§ **Task**
Set the listing down exactly; no pictures.

§ **Data extract**
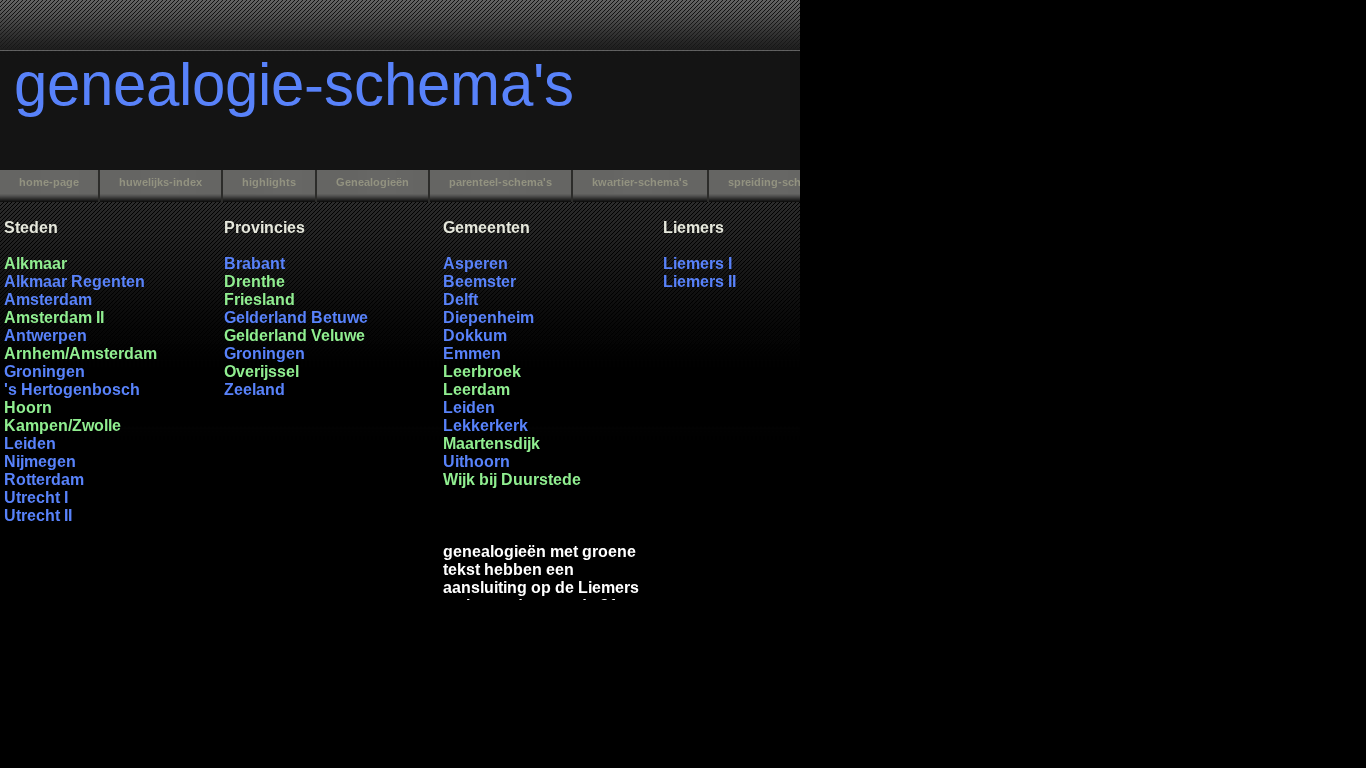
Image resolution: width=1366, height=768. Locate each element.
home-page (49, 182)
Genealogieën (372, 182)
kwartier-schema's (640, 182)
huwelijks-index (160, 182)
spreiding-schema (775, 182)
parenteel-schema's (500, 182)
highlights (269, 182)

§ **Response box**
Image resolution: width=1366, height=768. Locate each element.
home-page (49, 182)
Genealogieën (372, 182)
kwartier-schema's (640, 182)
huwelijks-index (160, 182)
spreiding-schema (775, 182)
parenteel-schema's (500, 182)
highlights (269, 182)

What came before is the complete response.